##### SUPPLIED RECORDS
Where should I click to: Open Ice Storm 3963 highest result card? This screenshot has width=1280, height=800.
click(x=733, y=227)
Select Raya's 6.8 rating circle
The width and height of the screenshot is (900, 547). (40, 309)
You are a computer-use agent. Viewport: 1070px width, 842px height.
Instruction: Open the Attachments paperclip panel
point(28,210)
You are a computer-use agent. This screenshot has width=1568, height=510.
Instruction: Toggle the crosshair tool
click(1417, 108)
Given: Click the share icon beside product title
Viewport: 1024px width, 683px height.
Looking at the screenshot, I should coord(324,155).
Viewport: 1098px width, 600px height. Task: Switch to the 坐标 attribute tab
##########
Restate each of the records exactly, leaving nothing out.

TASK ANSWER:
Where should I click to: Open Ice Storm 3963 highest result card? This screenshot has width=1280, height=800.
click(x=733, y=227)
Select Raya's 6.8 rating circle
The width and height of the screenshot is (900, 547). (40, 309)
You are a computer-use agent. Viewport: 1070px width, 842px height.
Instruction: Open the Attachments paperclip panel
point(28,210)
You are a computer-use agent. This screenshot has width=1568, height=510.
Instruction: Toggle the crosshair tool
click(1417, 108)
Given: Click the share icon beside product title
Viewport: 1024px width, 683px height.
Looking at the screenshot, I should coord(324,155).
Viewport: 1098px width, 600px height. Task: Switch to the 坐标 attribute tab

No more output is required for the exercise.